● TASK GOAL: Revise the rows below so that every occurrence of "Enemy Ships" reads "Opponent Ships", and keep everything else unchanged.

>> BEGIN RECORDS

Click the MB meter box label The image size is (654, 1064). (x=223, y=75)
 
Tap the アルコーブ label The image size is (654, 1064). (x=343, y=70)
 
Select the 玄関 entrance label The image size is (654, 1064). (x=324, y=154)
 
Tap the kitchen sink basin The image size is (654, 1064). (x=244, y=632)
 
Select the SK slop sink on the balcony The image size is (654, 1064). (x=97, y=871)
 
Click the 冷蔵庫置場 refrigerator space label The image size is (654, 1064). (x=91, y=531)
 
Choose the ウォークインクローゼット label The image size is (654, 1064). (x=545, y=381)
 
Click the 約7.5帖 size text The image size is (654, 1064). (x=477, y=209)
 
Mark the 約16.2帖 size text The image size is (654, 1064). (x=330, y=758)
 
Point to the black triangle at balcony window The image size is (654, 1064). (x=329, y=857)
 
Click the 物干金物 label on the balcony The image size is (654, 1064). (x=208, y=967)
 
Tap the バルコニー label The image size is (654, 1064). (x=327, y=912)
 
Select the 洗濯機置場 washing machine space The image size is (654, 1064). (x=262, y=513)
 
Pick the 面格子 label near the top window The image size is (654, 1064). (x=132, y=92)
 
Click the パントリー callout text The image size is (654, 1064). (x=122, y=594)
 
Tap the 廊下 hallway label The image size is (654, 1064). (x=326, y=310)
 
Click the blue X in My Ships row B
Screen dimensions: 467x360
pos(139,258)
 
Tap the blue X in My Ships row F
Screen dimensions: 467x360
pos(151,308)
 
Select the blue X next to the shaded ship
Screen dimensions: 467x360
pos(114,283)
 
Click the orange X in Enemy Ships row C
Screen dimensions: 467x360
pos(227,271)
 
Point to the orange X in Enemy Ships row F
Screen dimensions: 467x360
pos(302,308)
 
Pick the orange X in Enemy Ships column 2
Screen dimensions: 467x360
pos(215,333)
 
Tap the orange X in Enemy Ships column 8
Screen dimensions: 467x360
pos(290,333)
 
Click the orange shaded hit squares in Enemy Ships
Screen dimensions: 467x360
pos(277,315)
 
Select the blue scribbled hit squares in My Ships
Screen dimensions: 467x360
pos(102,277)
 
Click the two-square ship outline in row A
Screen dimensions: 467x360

>> END RECORDS

● SOLUTION FOR THIS TASK:
Click the MB meter box label The image size is (654, 1064). (x=223, y=75)
 
Tap the アルコーブ label The image size is (654, 1064). (x=343, y=70)
 
Select the 玄関 entrance label The image size is (654, 1064). (x=324, y=154)
 
Tap the kitchen sink basin The image size is (654, 1064). (x=244, y=632)
 
Select the SK slop sink on the balcony The image size is (654, 1064). (x=97, y=871)
 
Click the 冷蔵庫置場 refrigerator space label The image size is (654, 1064). (x=91, y=531)
 
Choose the ウォークインクローゼット label The image size is (654, 1064). (x=545, y=381)
 
Click the 約7.5帖 size text The image size is (654, 1064). (x=477, y=209)
 
Mark the 約16.2帖 size text The image size is (654, 1064). (x=330, y=758)
 
Point to the black triangle at balcony window The image size is (654, 1064). (x=329, y=857)
 
Click the 物干金物 label on the balcony The image size is (654, 1064). (x=208, y=967)
 
Tap the バルコニー label The image size is (654, 1064). (x=327, y=912)
 
Select the 洗濯機置場 washing machine space The image size is (654, 1064). (x=262, y=513)
 
Pick the 面格子 label near the top window The image size is (654, 1064). (x=132, y=92)
 
Click the パントリー callout text The image size is (654, 1064). (x=122, y=594)
 
Tap the 廊下 hallway label The image size is (654, 1064). (x=326, y=310)
 
Click the blue X in My Ships row B
Screen dimensions: 467x360
pos(139,258)
 
Tap the blue X in My Ships row F
Screen dimensions: 467x360
pos(151,308)
 
Select the blue X next to the shaded ship
Screen dimensions: 467x360
pos(114,283)
 
Click the orange X in Opponent Ships row C
Screen dimensions: 467x360
pos(227,271)
 
Point to the orange X in Opponent Ships row F
Screen dimensions: 467x360
pos(302,308)
 
Pick the orange X in Opponent Ships column 2
Screen dimensions: 467x360
pos(215,333)
 
Tap the orange X in Opponent Ships column 8
Screen dimensions: 467x360
pos(290,333)
 
Click the orange shaded hit squares in Opponent Ships
Screen dimensions: 467x360
pos(277,315)
 
Select the blue scribbled hit squares in My Ships
Screen dimensions: 467x360
pos(102,277)
 
Click the two-square ship outline in row A
Screen dimensions: 467x360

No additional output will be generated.